BEGIN Information given

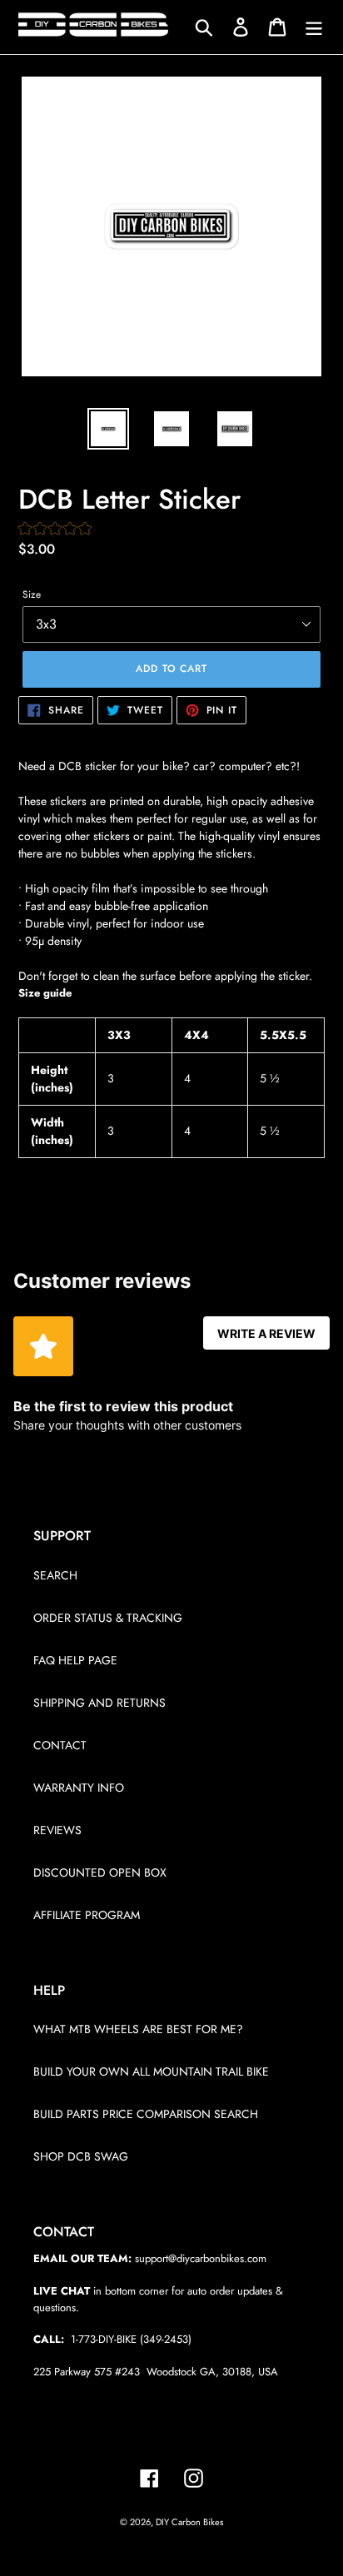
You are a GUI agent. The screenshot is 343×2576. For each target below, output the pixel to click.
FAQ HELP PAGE (75, 1660)
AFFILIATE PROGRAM (86, 1915)
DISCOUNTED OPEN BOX (100, 1872)
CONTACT (60, 1745)
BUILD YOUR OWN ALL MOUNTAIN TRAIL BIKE (151, 2071)
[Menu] (314, 27)
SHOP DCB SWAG (80, 2156)
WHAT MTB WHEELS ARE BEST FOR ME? (138, 2029)
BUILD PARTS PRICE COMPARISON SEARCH (145, 2114)
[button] (55, 530)
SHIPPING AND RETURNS (99, 1702)
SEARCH (55, 1575)
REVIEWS (57, 1830)
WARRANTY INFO (78, 1787)
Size (31, 594)
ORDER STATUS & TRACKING (107, 1617)
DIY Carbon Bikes (189, 2522)
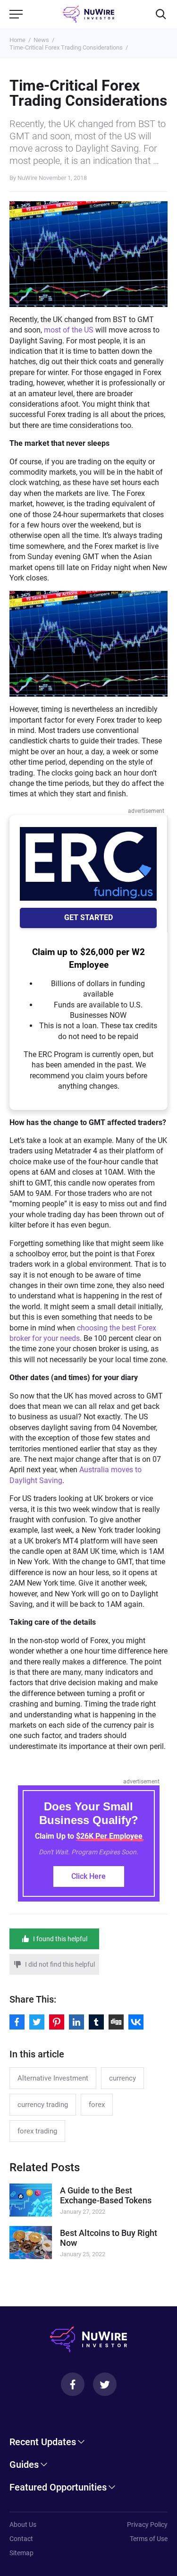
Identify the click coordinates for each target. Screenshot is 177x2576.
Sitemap (21, 2553)
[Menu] (16, 14)
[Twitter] (105, 2384)
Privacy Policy (147, 2524)
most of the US (68, 329)
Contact (21, 2538)
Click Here (88, 1876)
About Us (22, 2524)
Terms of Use (149, 2538)
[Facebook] (72, 2384)
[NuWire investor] (88, 14)
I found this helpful (60, 1939)
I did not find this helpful (60, 1964)
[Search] (161, 14)
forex (97, 2104)
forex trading (37, 2131)
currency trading (42, 2104)
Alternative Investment (52, 2078)
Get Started (88, 917)
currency (122, 2078)
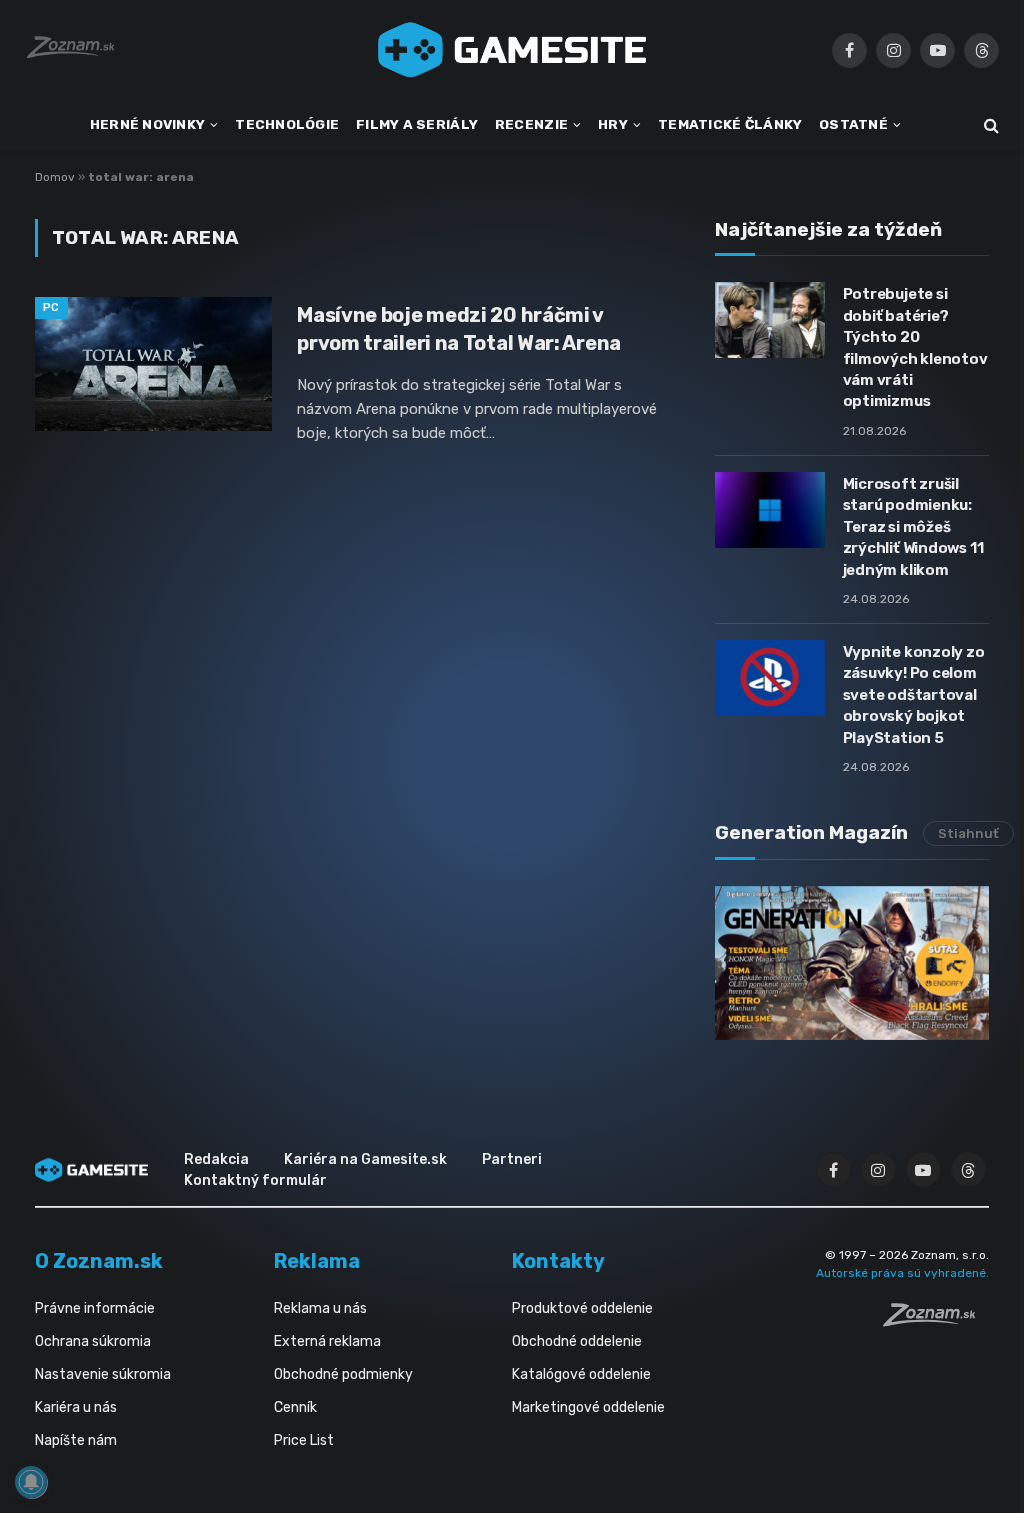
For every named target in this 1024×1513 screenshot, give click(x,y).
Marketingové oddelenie (588, 1407)
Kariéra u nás (76, 1407)
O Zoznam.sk (99, 1261)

END Information given

Exercise details:
Any picture in the material is to be dropped; the rest is repeated exactly.

Expected answer:
You are a GUI agent. The screenshot is 343×2576. For each target below, output the pixel to click.
FAQ HELP PAGE (75, 1660)
AFFILIATE PROGRAM (86, 1915)
DISCOUNTED OPEN BOX (100, 1872)
CONTACT (60, 1745)
BUILD YOUR OWN ALL MOUNTAIN TRAIL BIKE (151, 2071)
[Menu] (314, 27)
SHOP DCB SWAG (80, 2156)
WHAT MTB WHEELS ARE BEST FOR ME? (138, 2029)
BUILD PARTS PRICE COMPARISON SEARCH (145, 2114)
[button] (55, 530)
SHIPPING AND RETURNS (99, 1702)
SEARCH (55, 1575)
REVIEWS (57, 1830)
WARRANTY INFO (78, 1787)
Size (31, 594)
ORDER STATUS & TRACKING (107, 1617)
DIY Carbon Bikes (189, 2522)
Identify the click coordinates for each target. Screenshot is 177x2576.
Sitemap (21, 2553)
[Menu] (16, 14)
[Twitter] (105, 2384)
Privacy Policy (147, 2524)
most of the US (68, 329)
Contact (21, 2538)
Click Here (88, 1876)
About Us (22, 2524)
Terms of Use (149, 2538)
[Facebook] (72, 2384)
[NuWire investor] (88, 14)
I found this helpful (60, 1939)
I did not find this helpful (60, 1964)
[Search] (161, 14)
forex (97, 2104)
forex trading (37, 2131)
currency trading (42, 2104)
Alternative Investment (52, 2078)
Get Started (88, 917)
currency (122, 2078)
For every named target in this 1024×1513 screenshot, give click(x,y).
Marketingové oddelenie (588, 1407)
Kariéra u nás (76, 1407)
O Zoznam.sk (99, 1261)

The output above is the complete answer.